-- DATA RECORDS follows --

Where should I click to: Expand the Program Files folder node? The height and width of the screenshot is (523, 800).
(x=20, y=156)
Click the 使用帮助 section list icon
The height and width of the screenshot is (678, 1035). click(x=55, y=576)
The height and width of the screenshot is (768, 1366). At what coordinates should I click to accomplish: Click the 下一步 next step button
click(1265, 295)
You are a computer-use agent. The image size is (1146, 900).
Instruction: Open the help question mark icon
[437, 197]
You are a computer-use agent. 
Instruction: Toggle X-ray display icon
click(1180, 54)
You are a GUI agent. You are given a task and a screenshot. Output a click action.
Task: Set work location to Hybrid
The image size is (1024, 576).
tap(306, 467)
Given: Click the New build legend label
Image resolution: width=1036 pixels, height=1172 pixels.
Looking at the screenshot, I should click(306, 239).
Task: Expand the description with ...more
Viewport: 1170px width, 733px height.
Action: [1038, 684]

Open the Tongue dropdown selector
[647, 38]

-- DATA RECORDS concluded --

▶ _ABOUT THIS EXERCISE_:
Write down all of the records again, word for word.

▶ _RESULT OF THE TASK_:
Where should I click to: Expand the Program Files folder node? The height and width of the screenshot is (523, 800).
(x=20, y=156)
Click the 使用帮助 section list icon
The height and width of the screenshot is (678, 1035). click(x=55, y=576)
The height and width of the screenshot is (768, 1366). At what coordinates should I click to accomplish: Click the 下一步 next step button
click(1265, 295)
You are a computer-use agent. The image size is (1146, 900).
Instruction: Open the help question mark icon
[437, 197]
You are a computer-use agent. 
Instruction: Toggle X-ray display icon
click(1180, 54)
You are a GUI agent. You are given a task and a screenshot. Output a click action.
Task: Set work location to Hybrid
The image size is (1024, 576).
tap(306, 467)
Given: Click the New build legend label
Image resolution: width=1036 pixels, height=1172 pixels.
Looking at the screenshot, I should click(306, 239).
Task: Expand the description with ...more
Viewport: 1170px width, 733px height.
Action: [1038, 684]

Open the Tongue dropdown selector
[647, 38]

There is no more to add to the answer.